Hartalega Holdings Berhad is the largest nitrile glove manufacturer in the world that can produce up to 39.3 billion pieces of gloves annually. Since it was listed on Bursa Malaysia in 2008, its share price has rallied more than 100 times from RM0.16 to above RM18 as of October 2020.
Throughout the years, the company has benefited from increasing healthcare standards and greying populations in parts of the world, increasing the demand for glove consumption. This year alone, Hartalega’s share price has grown threefold because of COVID-19. Is the rally sustainable? Can Hartalega still maintain its stellar growth as it did in the past?
Here are eight things I learned from the 2020 Hartalega AGM.
1. Hartalega recorded revenue of RM2.9 billion in FY2020, a 3.4% y-o-y increase. But its net profit excluding other income decreased 4.5% to RM421.6 million y-o-y mainly due higher tax expenses. FY2020 did not capture the effects of COVID-19 as Hartelega’s financial year ends on 31 March.
2. In Q1 2021 during the peak months of the pandemic, Hartalega’s revenue and net profit were RM920.1 million and RM213.6 million respectively. This was 43.7% and 128.0% higher than Q1 2020. The improved results were due to higher sales volume and average selling prices (ASPs) as well as lower material and upkeep expenses. Chief commercial officer, Kuan Mun Keng, expects ASPs to grow steeply in the coming quarters. Even with a COVID vaccine, he expects the ASPs to be maintained. The increase in the ASPs was delayed by one quarter to allow its strategic partners to adjust prices accordingly.

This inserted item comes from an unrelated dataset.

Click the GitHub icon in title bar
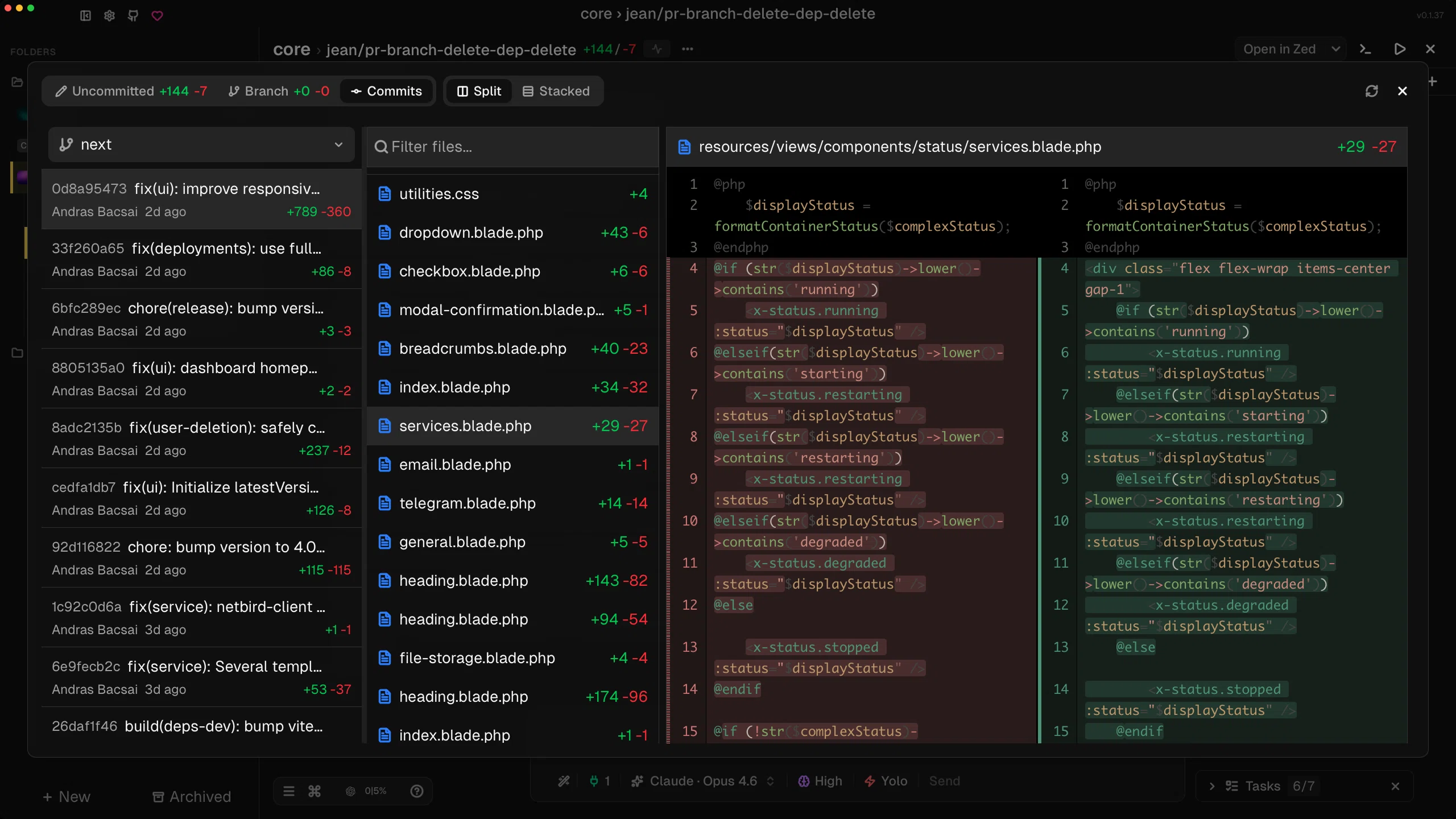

3. Hartalega believes there has been a structural step-up in glove demand globally. The estimated increase in glove demand is around 120 billion pieces, which represents an increase of 30% and 100% from developed and developing countries respectively. According to the CCO, the existing capacity expansion plans of the glove industry players may not be sufficient to fulfil the heightened demand.

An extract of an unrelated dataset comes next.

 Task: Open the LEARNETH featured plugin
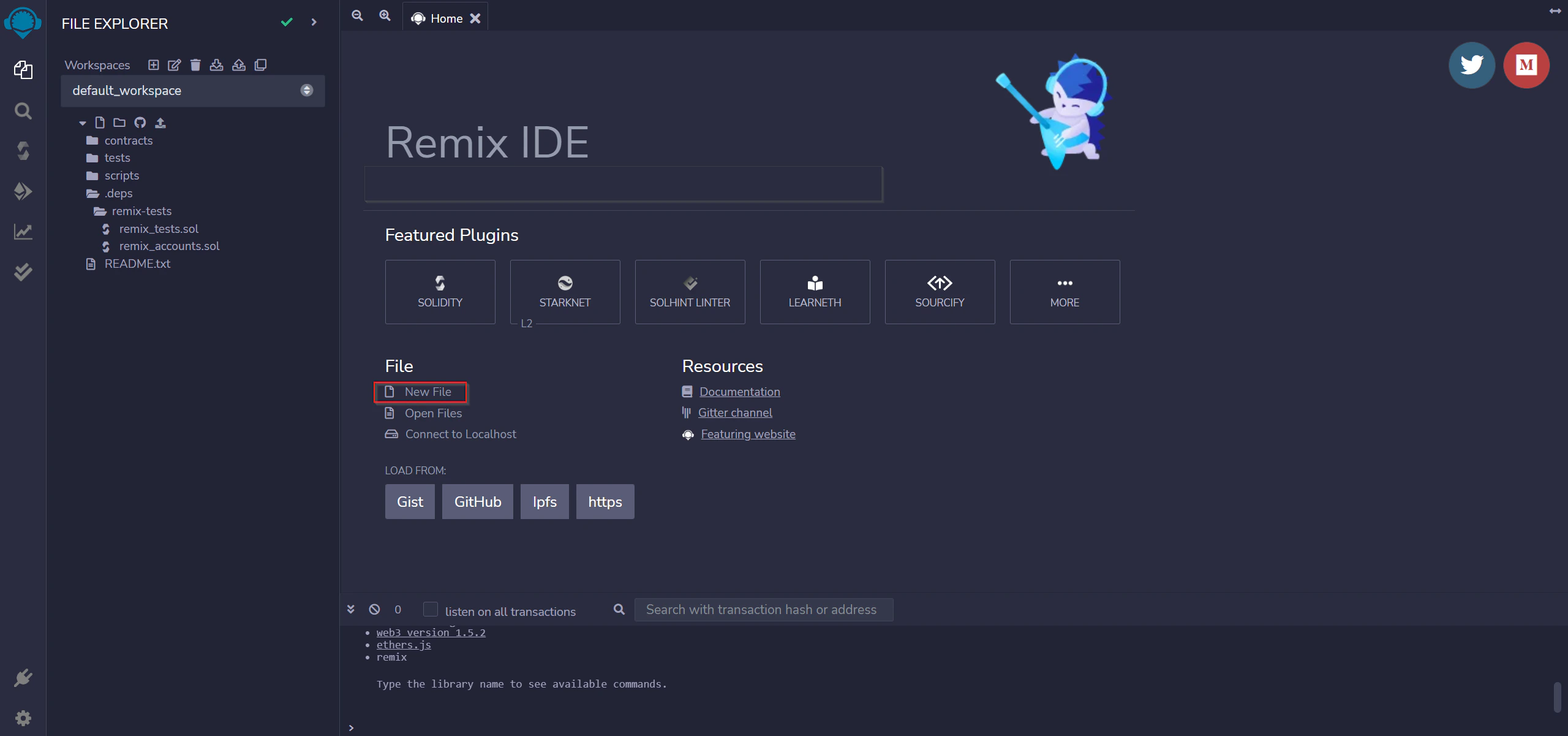(815, 292)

|Company||2019 (million pieces)||2022 (million pieces)||Changes (million pieces)||Changes (in percentage)|
Manufacturing capacities of the Big Four. Source: Annual and quarterly reports.
It may take the industry at least three years to meet the existing demand for gloves. The nitrile raw material shortage will also persist until 2021. However, Hartalega’s production lines can be converted to produce natural rubber gloves if the shortage prolongs.
It takes glove players between 13 and 18 months to fully commission a glove factory and production lines. Executive chairman Kuan Kam Hon had cast his doubts on the feasibility of its competitors’ aggressive expansion plans. As shown in the table above, Hartalega’s expansion plan is the most modest among the Big Four.
4. Top Glove and Supermax proposed bonus issues while Hartalega chose not to follow suit as the chairman deemed the current timing inappropriate. However, he would not rule out bonus issues in the future. Year to date, glove counters have had a great run. In my opinion, reduced share prices resulting from the dilutive effects of bonus issues could give unsophisticated investors a wrong signal that those stocks are trading at a discount, which may not be the case.
5. In August 2020, Hartalega purchased a piece of land next to its existing Next Generation Integrated Glove Manufacturing Complex (NGC) plant to build NGC 1.5 to meet the increased demand for gloves.NGC 1.5 will house four plants that can accommodate 12 production lines each. The new plant is expected to boost its annual manufacturing capacity by 19 million pieces and start commissioning by the end of 2021. In 2021, capital expenditure will amount to RM997 million.
Meanwhile, the CCO responded to Minority Shareholder Watch Group that the land acquisition cost of NGC 2.0 totalled RM263 million. This expansion will cost RM3.o billion and will be operational by 2027.
6. CEO Kuan Mun Leong explained to shareholders that Hartalega is predominantly an original equipment manufacturer (OEM) of gloves. In 2020, more than 95% of its revenue came from the OEM segment. Its own-brand gloves are marketed mainly in the Asia Pacific such as China, India, and Australia as it does not wish to compete with its OEM customers. It aims to tap on the existing low glove consumption per capita in this region for growth.
7. The CEO did not disclose the name of the major customer that contributed to 30% of Hartalega’s revenue in 2020. He added that the strategic alliance with this OEM customer is deliberate to achieve cost savings so that Hartalega remains the most efficient glove player in the industry.
8. Hartalega does not aim to be the largest nitrile glove manufacturer in the world. Instead, the CEO highlighted that the company strives for excellence in everything they do by being the most profitable glove player. The company has no plans to venture into other businesses at this juncture.